Mais ses lettres ne finissent pas de mendier pour lui.Le 8 octobre 1850 : « Encore un mot... tout à fait confidentiel ; à la fin de ce mois, je serai au bout de mon argent. » Puis, en terminant, cet autre mot, destiné, dirait-on, à faire passer, excuser au moins le précédent : « Adieu, excellent ami. Envoie-moi tes partitions. » Cinq mois après (mars 1851) : « Je ne crains pas de t’adresser encore une prière, une seule… Vois du moins s’il te serait possible de me procurer très prochainement quelque argent, juste ce qu’il faudrait pour me tirer d’un embarras momentané… C’est une chose bien triste d’avoir à t’importuner de vilaines prières comme celles-là. — Mais en voilà assez sur ce chapitre. » — Tout de suite après : « Fasse le ciel que tu sois bientôt délivré de tes chagrins domestiques ! Je souhaite du fond du cœur une prompte et heureuse guérison à Mme  la Princesse. » Rien de plus, et sur cet autre chapitre, celui des soucis que Liszt, de son côté, pouvait avoir alors, ce n’est peut-être pas tout à fait assez.

### Données fournies
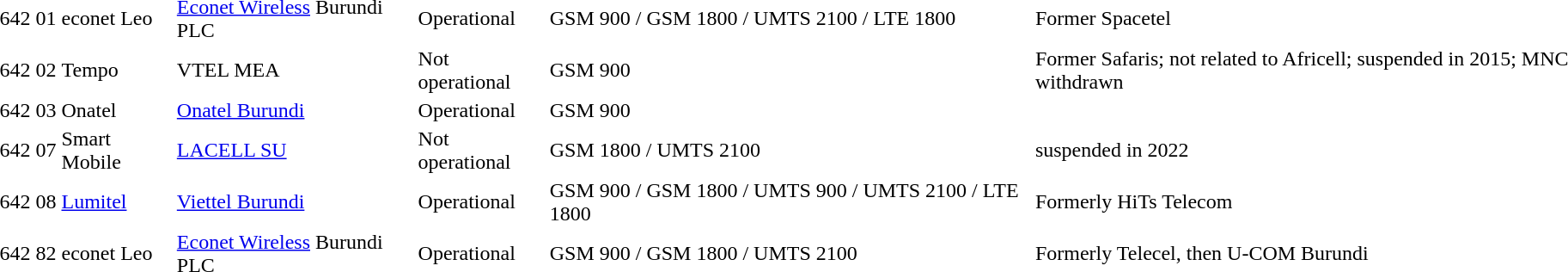
GSM 900 / GSM 1800 / UMTS 900 / UMTS 2100 / LTE 1800 [790, 201]
LACELL SU [295, 149]
Onatel [117, 110]
Viettel Burundi [295, 201]
08 [46, 201]
GSM 1800 / UMTS 2100 [790, 149]
Tempo [117, 70]
03 [46, 110]
Lumitel [117, 201]
VTEL MEA [295, 70]
Smart Mobile [117, 149]
07 [46, 149]
Onatel Burundi [295, 110]
02 [46, 70]
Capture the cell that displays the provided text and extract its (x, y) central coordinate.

### Objet de la tâche
D'après l'extrait du document, en quel mois et en quelle année est datée la lettre qui contient « Je ne crains pas de t'adresser encore une prière » ? Les enregistrements proviennent d'une source différente.

### Réponse
En mars 1851.